ClamAV is a free anti-virus package for OS X. This page will get you started.
Reviewed by Bil Hays 04/29/2014
Clamav is an opensource antivirus application that is available for most operating systems, and it is what we recommend for OS X and Linux. An alternative is the MS Security Endpoint product distributed by ITS at shareware.unc.edu
Download the ClamXav package and start the application after moving it to the application’s folder.
If you are using 10.6 or later, that’s all you need to do. Users of earlier versions should also install the plugin.
To run a manual scan, just select the directory you’d like to scan. Scanning your entire home directory can take a fairly long time. If any viruses are found, you can ctrl-click on them and choose delete to get rid of them.
Setting Up Automated Protection
In the General Preferences, enable Update virus definitions on launch. This will make sure that when you start the application you’ll have the most up to date definitions. One thing to be aware of, if you use an imap client that keep copies of attachments locally for offline reading, if clamav finds malware in those files, it will quarantine them, but then find them and quarantine them again after your imap client resyncs the local copies from the imap server. In that case it may be best to not scan mail.
You should set up a regular scan.

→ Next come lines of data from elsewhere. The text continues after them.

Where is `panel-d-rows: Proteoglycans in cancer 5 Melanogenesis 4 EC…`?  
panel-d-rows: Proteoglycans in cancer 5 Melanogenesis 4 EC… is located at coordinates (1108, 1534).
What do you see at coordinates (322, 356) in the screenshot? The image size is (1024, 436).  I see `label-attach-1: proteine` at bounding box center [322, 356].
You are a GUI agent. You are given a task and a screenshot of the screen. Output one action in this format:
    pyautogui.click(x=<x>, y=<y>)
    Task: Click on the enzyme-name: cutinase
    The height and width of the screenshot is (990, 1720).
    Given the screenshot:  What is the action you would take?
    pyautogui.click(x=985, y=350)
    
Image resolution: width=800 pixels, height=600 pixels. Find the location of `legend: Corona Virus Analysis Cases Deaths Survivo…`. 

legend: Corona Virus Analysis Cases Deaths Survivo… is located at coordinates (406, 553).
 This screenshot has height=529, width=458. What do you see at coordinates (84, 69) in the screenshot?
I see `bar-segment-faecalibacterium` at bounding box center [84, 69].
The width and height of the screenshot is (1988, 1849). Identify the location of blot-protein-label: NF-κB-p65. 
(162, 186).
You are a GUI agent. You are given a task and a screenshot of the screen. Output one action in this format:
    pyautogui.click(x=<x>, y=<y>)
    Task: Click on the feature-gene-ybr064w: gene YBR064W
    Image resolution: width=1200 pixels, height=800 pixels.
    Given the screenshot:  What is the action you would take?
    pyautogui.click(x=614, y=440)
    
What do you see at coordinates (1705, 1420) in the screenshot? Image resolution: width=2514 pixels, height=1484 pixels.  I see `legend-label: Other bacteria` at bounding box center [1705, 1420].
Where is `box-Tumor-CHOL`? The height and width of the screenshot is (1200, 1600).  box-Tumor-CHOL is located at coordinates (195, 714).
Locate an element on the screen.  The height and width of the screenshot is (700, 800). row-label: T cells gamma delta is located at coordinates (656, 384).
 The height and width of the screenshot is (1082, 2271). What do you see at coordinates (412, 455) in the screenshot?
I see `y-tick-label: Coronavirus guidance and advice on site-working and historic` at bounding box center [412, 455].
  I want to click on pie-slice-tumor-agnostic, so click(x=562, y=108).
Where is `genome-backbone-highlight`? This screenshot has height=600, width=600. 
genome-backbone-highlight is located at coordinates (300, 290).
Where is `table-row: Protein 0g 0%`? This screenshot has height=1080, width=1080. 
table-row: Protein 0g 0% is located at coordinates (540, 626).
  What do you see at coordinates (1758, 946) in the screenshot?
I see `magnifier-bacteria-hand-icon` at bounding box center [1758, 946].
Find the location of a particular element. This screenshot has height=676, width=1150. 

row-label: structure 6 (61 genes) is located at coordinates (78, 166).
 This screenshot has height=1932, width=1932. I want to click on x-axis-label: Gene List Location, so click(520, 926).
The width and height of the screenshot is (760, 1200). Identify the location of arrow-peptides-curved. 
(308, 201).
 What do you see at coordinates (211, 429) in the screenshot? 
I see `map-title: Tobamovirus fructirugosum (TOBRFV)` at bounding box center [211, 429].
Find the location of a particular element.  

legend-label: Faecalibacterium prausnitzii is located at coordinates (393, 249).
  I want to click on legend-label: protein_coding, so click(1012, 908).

For desktop systems that are left on overnight, scanning early in the morning is the best option for most users. If you’re on a laptop or shutdown your machine, pick a time that the machine is likely to be running and your work load is likely to be light, since scanning for viruses can load your machine down a bit. The scans may cause a laptop to get warm. If you enable Sentry (below), full scans are less critical.
You should also enable Sentry, as this will enable live scans of files as they are modified. In this example, I am scanning the Users directory, Applications, and Library folders.
One thing to keep in mind about this option is that if any directories on your machine sync to other directories, you may wind up quarantining the same files over and over.
Finally, none of this will do anything about infected files. If you are like most people, you probably don’t check your logs every day, so we’ll want to setup an quarantine folder and move any infected files there. Do not enable this option until after you’ve run a few manual scans, however, as you’ll want to see what the program will find before allowing it to do anything.
If you’d like to test this or other anti-virus software you can get a fake malware sample from eicar.